Exercise
From the entries provided below, copy each line that contains the word "icon".

[Data provided Boundary: Start]

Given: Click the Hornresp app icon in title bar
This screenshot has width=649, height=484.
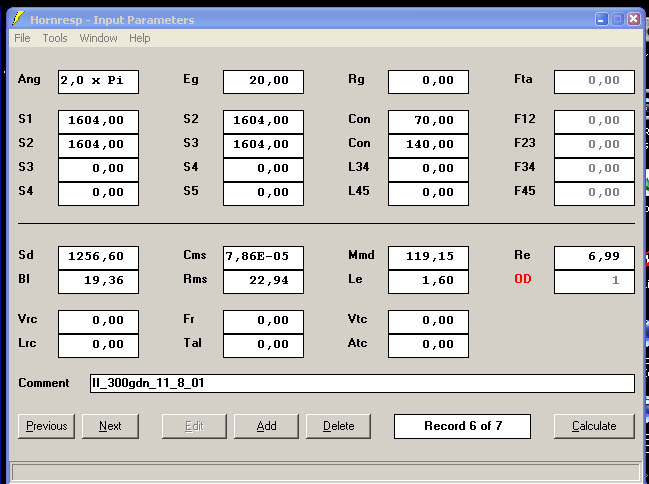Looking at the screenshot, I should [17, 19].
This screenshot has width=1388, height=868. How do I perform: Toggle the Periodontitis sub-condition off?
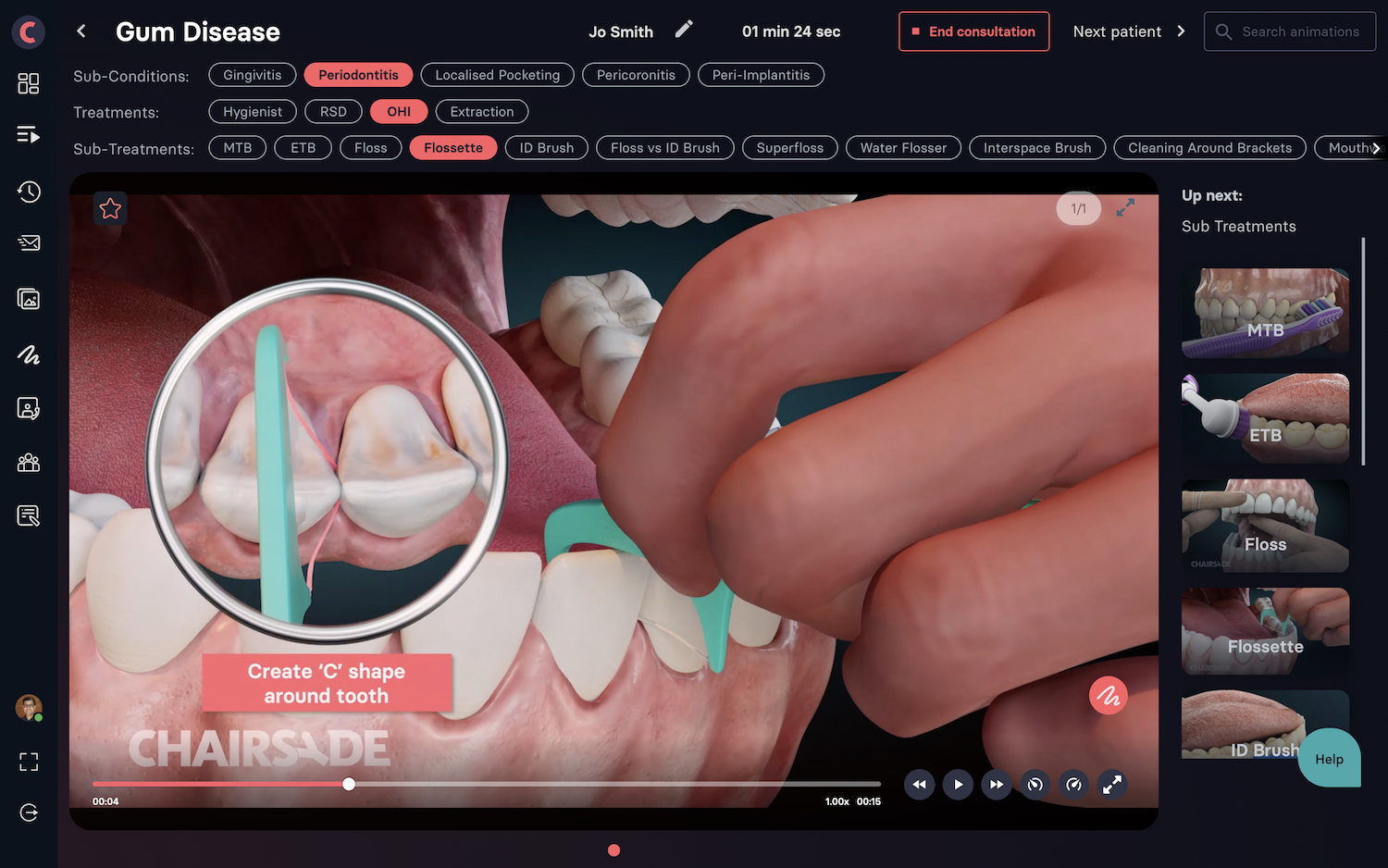[358, 74]
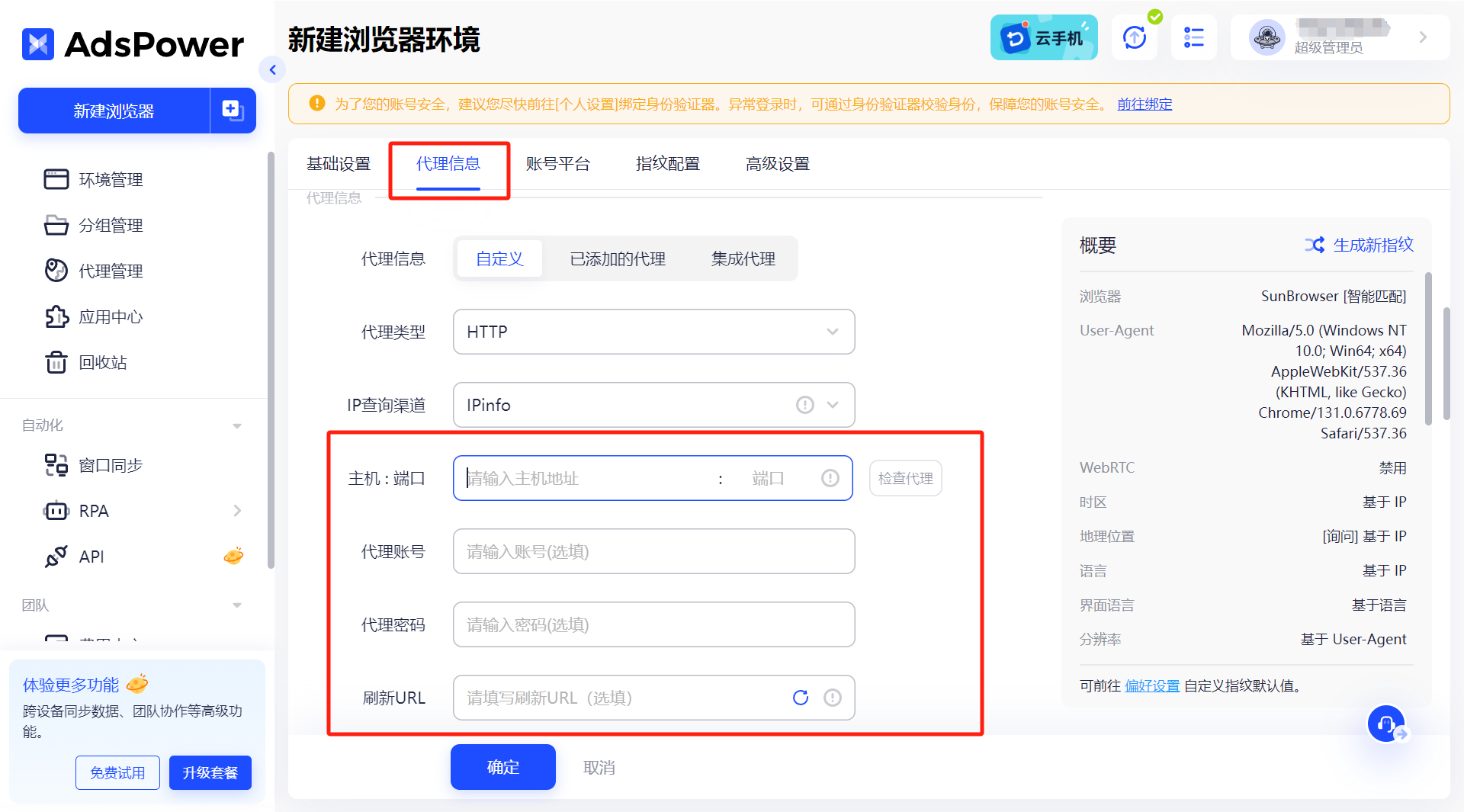Click the 代理账号 input field
1464x812 pixels.
tap(653, 551)
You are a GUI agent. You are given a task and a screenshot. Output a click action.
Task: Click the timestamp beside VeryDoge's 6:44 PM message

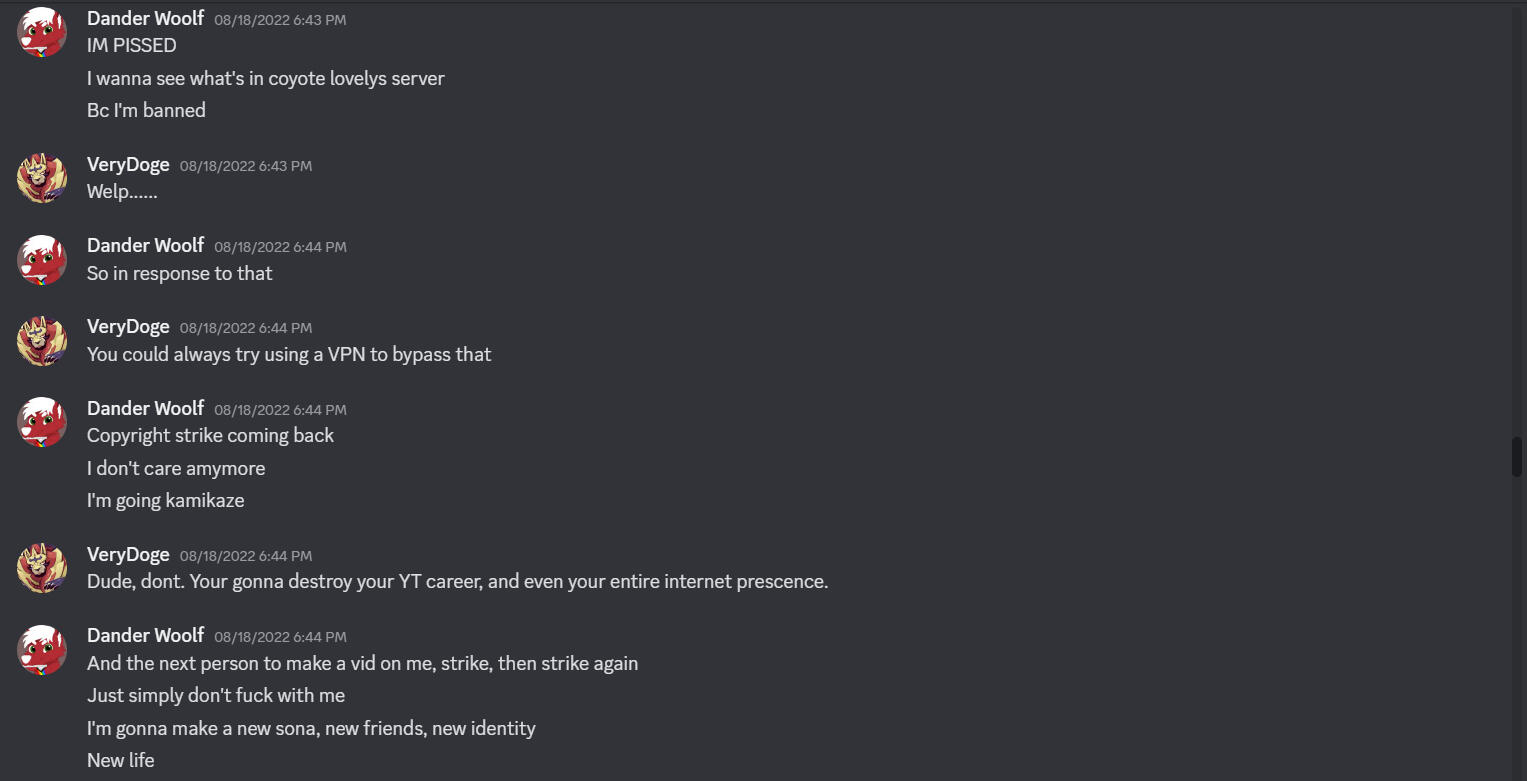pos(246,327)
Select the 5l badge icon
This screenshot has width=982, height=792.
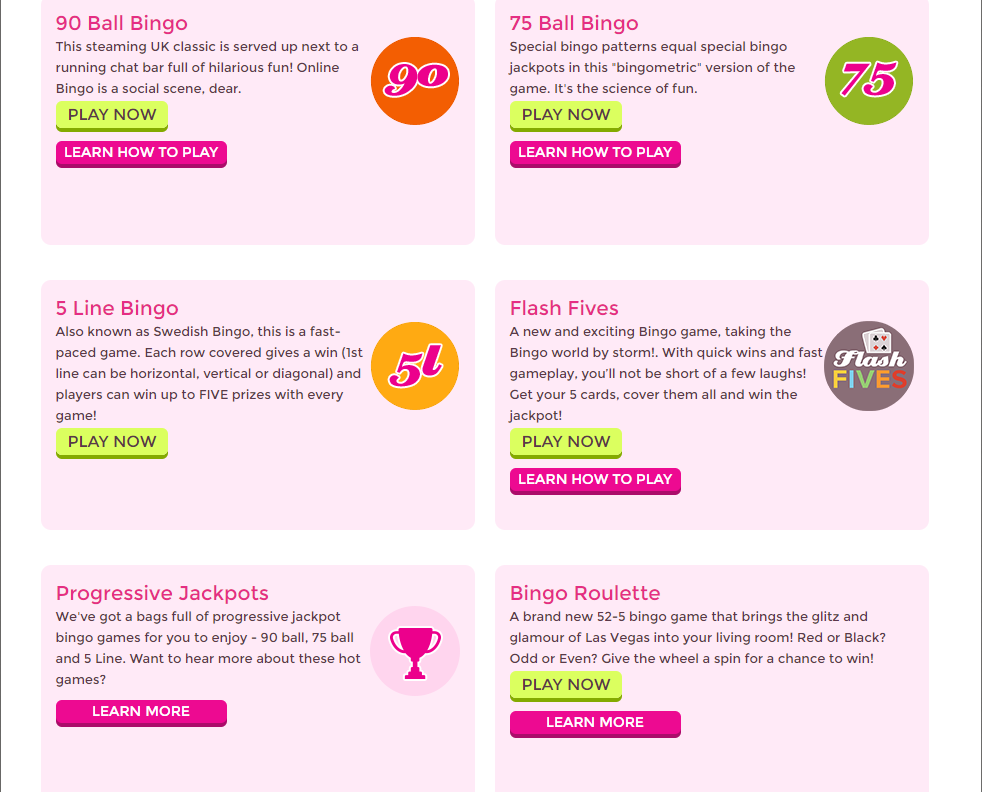pos(414,366)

[Data provided Boundary: End]

Reply to the exercise
Given: Click the Hornresp app icon in title bar
Select the 5l badge icon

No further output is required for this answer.